*** GIVEN DATA Section Begins ***

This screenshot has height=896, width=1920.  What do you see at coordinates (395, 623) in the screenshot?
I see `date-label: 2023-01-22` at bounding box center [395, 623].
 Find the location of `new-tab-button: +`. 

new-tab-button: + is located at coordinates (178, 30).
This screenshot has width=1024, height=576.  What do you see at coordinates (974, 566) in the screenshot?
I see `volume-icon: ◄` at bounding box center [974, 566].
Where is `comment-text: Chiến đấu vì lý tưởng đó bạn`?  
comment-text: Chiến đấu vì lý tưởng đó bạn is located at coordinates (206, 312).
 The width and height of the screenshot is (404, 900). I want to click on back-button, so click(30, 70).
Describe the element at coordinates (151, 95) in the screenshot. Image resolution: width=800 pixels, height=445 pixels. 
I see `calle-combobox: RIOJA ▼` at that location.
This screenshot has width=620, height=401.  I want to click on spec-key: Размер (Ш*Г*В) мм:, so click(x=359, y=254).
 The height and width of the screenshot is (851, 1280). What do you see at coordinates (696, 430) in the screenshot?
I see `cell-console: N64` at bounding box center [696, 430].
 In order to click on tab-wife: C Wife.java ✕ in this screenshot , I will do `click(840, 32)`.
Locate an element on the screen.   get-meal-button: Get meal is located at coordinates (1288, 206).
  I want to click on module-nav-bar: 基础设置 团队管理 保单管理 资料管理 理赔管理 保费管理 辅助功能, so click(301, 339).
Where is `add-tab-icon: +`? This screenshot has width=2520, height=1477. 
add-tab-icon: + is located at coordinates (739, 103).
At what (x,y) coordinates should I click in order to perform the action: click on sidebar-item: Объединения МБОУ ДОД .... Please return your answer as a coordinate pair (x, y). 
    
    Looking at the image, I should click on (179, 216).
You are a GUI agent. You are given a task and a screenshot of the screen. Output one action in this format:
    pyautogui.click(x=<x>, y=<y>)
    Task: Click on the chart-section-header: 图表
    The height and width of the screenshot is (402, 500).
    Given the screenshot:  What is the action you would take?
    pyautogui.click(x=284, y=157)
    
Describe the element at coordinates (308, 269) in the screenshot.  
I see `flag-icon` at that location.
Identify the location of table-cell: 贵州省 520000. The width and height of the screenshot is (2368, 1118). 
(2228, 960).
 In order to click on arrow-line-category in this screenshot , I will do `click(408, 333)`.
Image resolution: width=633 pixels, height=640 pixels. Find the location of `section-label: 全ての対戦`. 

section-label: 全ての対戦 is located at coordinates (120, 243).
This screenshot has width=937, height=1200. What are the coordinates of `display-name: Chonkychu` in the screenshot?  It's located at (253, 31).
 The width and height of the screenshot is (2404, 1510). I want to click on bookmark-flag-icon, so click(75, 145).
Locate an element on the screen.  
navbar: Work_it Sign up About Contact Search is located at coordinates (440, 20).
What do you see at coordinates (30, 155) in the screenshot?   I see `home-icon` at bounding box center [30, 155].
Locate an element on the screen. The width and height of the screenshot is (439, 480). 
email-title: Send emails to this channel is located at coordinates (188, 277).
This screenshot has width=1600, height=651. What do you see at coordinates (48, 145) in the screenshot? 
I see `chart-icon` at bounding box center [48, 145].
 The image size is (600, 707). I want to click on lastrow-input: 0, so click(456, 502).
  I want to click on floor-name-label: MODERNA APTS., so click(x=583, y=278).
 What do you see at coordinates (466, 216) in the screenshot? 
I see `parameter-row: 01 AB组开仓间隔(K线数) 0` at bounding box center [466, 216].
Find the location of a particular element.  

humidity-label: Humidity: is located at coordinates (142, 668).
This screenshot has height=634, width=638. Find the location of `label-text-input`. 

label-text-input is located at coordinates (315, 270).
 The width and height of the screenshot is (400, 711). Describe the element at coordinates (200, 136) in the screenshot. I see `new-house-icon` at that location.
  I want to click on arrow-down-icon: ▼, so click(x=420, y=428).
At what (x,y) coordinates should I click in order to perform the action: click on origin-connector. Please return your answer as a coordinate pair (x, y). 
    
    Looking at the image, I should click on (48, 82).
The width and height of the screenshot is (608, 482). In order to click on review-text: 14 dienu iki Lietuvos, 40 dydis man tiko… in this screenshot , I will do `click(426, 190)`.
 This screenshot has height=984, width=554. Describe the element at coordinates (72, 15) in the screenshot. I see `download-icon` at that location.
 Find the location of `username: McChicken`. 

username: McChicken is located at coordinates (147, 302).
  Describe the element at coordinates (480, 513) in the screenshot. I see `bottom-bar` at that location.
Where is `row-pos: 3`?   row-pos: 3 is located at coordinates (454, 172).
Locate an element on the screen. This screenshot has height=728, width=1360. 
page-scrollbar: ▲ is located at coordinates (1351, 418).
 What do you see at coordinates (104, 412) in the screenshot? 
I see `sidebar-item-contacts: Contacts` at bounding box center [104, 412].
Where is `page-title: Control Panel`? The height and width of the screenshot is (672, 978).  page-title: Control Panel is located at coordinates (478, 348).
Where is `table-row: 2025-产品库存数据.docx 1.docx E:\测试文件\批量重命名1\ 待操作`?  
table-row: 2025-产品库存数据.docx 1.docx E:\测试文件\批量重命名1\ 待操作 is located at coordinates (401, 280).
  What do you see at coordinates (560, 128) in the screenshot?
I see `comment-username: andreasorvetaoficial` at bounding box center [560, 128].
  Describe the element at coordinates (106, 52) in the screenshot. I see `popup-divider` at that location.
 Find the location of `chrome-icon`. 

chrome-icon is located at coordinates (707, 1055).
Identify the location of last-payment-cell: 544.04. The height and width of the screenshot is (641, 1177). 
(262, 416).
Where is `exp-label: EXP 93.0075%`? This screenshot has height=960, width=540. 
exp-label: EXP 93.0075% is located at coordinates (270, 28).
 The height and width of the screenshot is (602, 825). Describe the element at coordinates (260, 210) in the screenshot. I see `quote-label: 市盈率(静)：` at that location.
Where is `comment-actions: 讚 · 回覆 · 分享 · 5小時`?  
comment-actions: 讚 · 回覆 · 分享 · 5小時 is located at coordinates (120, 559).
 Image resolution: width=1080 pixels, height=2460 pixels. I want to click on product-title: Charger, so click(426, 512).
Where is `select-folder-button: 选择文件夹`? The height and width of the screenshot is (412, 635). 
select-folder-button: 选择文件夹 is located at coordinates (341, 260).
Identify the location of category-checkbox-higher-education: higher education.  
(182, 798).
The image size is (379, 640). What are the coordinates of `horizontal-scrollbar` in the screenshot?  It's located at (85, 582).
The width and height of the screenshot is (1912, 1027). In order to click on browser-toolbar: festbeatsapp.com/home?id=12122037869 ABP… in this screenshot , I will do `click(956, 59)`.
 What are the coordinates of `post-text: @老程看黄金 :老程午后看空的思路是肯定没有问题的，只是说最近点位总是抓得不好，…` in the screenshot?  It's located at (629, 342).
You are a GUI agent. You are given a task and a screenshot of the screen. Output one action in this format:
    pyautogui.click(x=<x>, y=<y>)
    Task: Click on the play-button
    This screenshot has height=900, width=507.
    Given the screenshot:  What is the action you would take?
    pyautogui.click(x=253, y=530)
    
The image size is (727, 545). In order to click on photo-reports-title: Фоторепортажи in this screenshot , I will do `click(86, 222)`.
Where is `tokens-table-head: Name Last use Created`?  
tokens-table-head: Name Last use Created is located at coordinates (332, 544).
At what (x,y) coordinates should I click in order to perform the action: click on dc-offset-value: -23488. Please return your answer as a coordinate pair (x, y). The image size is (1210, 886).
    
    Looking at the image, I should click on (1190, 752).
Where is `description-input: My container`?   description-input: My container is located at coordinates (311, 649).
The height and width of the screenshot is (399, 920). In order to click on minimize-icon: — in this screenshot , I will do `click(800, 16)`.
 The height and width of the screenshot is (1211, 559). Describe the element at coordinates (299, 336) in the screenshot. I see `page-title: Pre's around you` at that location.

*** GIVEN DATA Section Ends ***

*YOUR TASK*
Print all of the material above again, word for word, with every line in the same order.

*EXERCISE RESULT*
This screenshot has height=896, width=1920.  What do you see at coordinates (395, 623) in the screenshot?
I see `date-label: 2023-01-22` at bounding box center [395, 623].
 Find the location of `new-tab-button: +`. 

new-tab-button: + is located at coordinates (178, 30).
This screenshot has width=1024, height=576.  What do you see at coordinates (974, 566) in the screenshot?
I see `volume-icon: ◄` at bounding box center [974, 566].
Where is `comment-text: Chiến đấu vì lý tưởng đó bạn`?  
comment-text: Chiến đấu vì lý tưởng đó bạn is located at coordinates (206, 312).
 The width and height of the screenshot is (404, 900). I want to click on back-button, so click(30, 70).
Describe the element at coordinates (151, 95) in the screenshot. Image resolution: width=800 pixels, height=445 pixels. 
I see `calle-combobox: RIOJA ▼` at that location.
This screenshot has width=620, height=401.  I want to click on spec-key: Размер (Ш*Г*В) мм:, so click(x=359, y=254).
 The height and width of the screenshot is (851, 1280). What do you see at coordinates (696, 430) in the screenshot?
I see `cell-console: N64` at bounding box center [696, 430].
 In order to click on tab-wife: C Wife.java ✕ in this screenshot , I will do `click(840, 32)`.
Locate an element on the screen.   get-meal-button: Get meal is located at coordinates (1288, 206).
  I want to click on module-nav-bar: 基础设置 团队管理 保单管理 资料管理 理赔管理 保费管理 辅助功能, so click(301, 339).
Where is `add-tab-icon: +`? This screenshot has width=2520, height=1477. 
add-tab-icon: + is located at coordinates (739, 103).
At what (x,y) coordinates should I click in order to perform the action: click on sidebar-item: Объединения МБОУ ДОД .... Please return your answer as a coordinate pair (x, y). 
    
    Looking at the image, I should click on (179, 216).
You are a GUI agent. You are given a task and a screenshot of the screen. Output one action in this format:
    pyautogui.click(x=<x>, y=<y>)
    Task: Click on the chart-section-header: 图表
    The height and width of the screenshot is (402, 500).
    Given the screenshot:  What is the action you would take?
    pyautogui.click(x=284, y=157)
    
Describe the element at coordinates (308, 269) in the screenshot.  
I see `flag-icon` at that location.
Identify the location of table-cell: 贵州省 520000. The width and height of the screenshot is (2368, 1118). 
(2228, 960).
 In order to click on arrow-line-category in this screenshot , I will do `click(408, 333)`.
Image resolution: width=633 pixels, height=640 pixels. Find the location of `section-label: 全ての対戦`. 

section-label: 全ての対戦 is located at coordinates (120, 243).
This screenshot has width=937, height=1200. What are the coordinates of `display-name: Chonkychu` in the screenshot?  It's located at (253, 31).
 The width and height of the screenshot is (2404, 1510). I want to click on bookmark-flag-icon, so click(75, 145).
Locate an element on the screen.  
navbar: Work_it Sign up About Contact Search is located at coordinates (440, 20).
What do you see at coordinates (30, 155) in the screenshot?   I see `home-icon` at bounding box center [30, 155].
Locate an element on the screen. The width and height of the screenshot is (439, 480). 
email-title: Send emails to this channel is located at coordinates (188, 277).
This screenshot has width=1600, height=651. What do you see at coordinates (48, 145) in the screenshot? 
I see `chart-icon` at bounding box center [48, 145].
 The image size is (600, 707). I want to click on lastrow-input: 0, so click(456, 502).
  I want to click on floor-name-label: MODERNA APTS., so click(x=583, y=278).
 What do you see at coordinates (466, 216) in the screenshot? 
I see `parameter-row: 01 AB组开仓间隔(K线数) 0` at bounding box center [466, 216].
Find the location of a particular element.  

humidity-label: Humidity: is located at coordinates (142, 668).
This screenshot has height=634, width=638. Find the location of `label-text-input`. 

label-text-input is located at coordinates (315, 270).
 The width and height of the screenshot is (400, 711). Describe the element at coordinates (200, 136) in the screenshot. I see `new-house-icon` at that location.
  I want to click on arrow-down-icon: ▼, so click(x=420, y=428).
At what (x,y) coordinates should I click in order to perform the action: click on origin-connector. Please return your answer as a coordinate pair (x, y). 
    
    Looking at the image, I should click on (48, 82).
The width and height of the screenshot is (608, 482). In order to click on review-text: 14 dienu iki Lietuvos, 40 dydis man tiko… in this screenshot , I will do `click(426, 190)`.
 This screenshot has height=984, width=554. Describe the element at coordinates (72, 15) in the screenshot. I see `download-icon` at that location.
 Find the location of `username: McChicken`. 

username: McChicken is located at coordinates (147, 302).
  Describe the element at coordinates (480, 513) in the screenshot. I see `bottom-bar` at that location.
Where is `row-pos: 3`?   row-pos: 3 is located at coordinates (454, 172).
Locate an element on the screen. This screenshot has height=728, width=1360. 
page-scrollbar: ▲ is located at coordinates (1351, 418).
 What do you see at coordinates (104, 412) in the screenshot? 
I see `sidebar-item-contacts: Contacts` at bounding box center [104, 412].
Where is `page-title: Control Panel`? The height and width of the screenshot is (672, 978).  page-title: Control Panel is located at coordinates (478, 348).
Where is `table-row: 2025-产品库存数据.docx 1.docx E:\测试文件\批量重命名1\ 待操作`?  
table-row: 2025-产品库存数据.docx 1.docx E:\测试文件\批量重命名1\ 待操作 is located at coordinates (401, 280).
  What do you see at coordinates (560, 128) in the screenshot?
I see `comment-username: andreasorvetaoficial` at bounding box center [560, 128].
  Describe the element at coordinates (106, 52) in the screenshot. I see `popup-divider` at that location.
 Find the location of `chrome-icon`. 

chrome-icon is located at coordinates (707, 1055).
Identify the location of last-payment-cell: 544.04. The height and width of the screenshot is (641, 1177). 
(262, 416).
Where is `exp-label: EXP 93.0075%`? This screenshot has height=960, width=540. 
exp-label: EXP 93.0075% is located at coordinates (270, 28).
 The height and width of the screenshot is (602, 825). Describe the element at coordinates (260, 210) in the screenshot. I see `quote-label: 市盈率(静)：` at that location.
Where is `comment-actions: 讚 · 回覆 · 分享 · 5小時`?  
comment-actions: 讚 · 回覆 · 分享 · 5小時 is located at coordinates (120, 559).
 Image resolution: width=1080 pixels, height=2460 pixels. I want to click on product-title: Charger, so click(426, 512).
Where is `select-folder-button: 选择文件夹`? The height and width of the screenshot is (412, 635). 
select-folder-button: 选择文件夹 is located at coordinates (341, 260).
Identify the location of category-checkbox-higher-education: higher education.  
(182, 798).
The image size is (379, 640). What are the coordinates of `horizontal-scrollbar` in the screenshot?  It's located at (85, 582).
The width and height of the screenshot is (1912, 1027). In order to click on browser-toolbar: festbeatsapp.com/home?id=12122037869 ABP… in this screenshot , I will do `click(956, 59)`.
 What are the coordinates of `post-text: @老程看黄金 :老程午后看空的思路是肯定没有问题的，只是说最近点位总是抓得不好，…` in the screenshot?  It's located at (629, 342).
You are a GUI agent. You are given a task and a screenshot of the screen. Output one action in this format:
    pyautogui.click(x=<x>, y=<y>)
    Task: Click on the play-button
    This screenshot has height=900, width=507.
    Given the screenshot:  What is the action you would take?
    pyautogui.click(x=253, y=530)
    
The image size is (727, 545). In order to click on photo-reports-title: Фоторепортажи in this screenshot , I will do `click(86, 222)`.
Where is `tokens-table-head: Name Last use Created`?  
tokens-table-head: Name Last use Created is located at coordinates (332, 544).
At what (x,y) coordinates should I click in order to perform the action: click on dc-offset-value: -23488. Please return your answer as a coordinate pair (x, y). The image size is (1210, 886).
    
    Looking at the image, I should click on (1190, 752).
Where is `description-input: My container`?   description-input: My container is located at coordinates (311, 649).
The height and width of the screenshot is (399, 920). In order to click on minimize-icon: — in this screenshot , I will do `click(800, 16)`.
 The height and width of the screenshot is (1211, 559). Describe the element at coordinates (299, 336) in the screenshot. I see `page-title: Pre's around you` at that location.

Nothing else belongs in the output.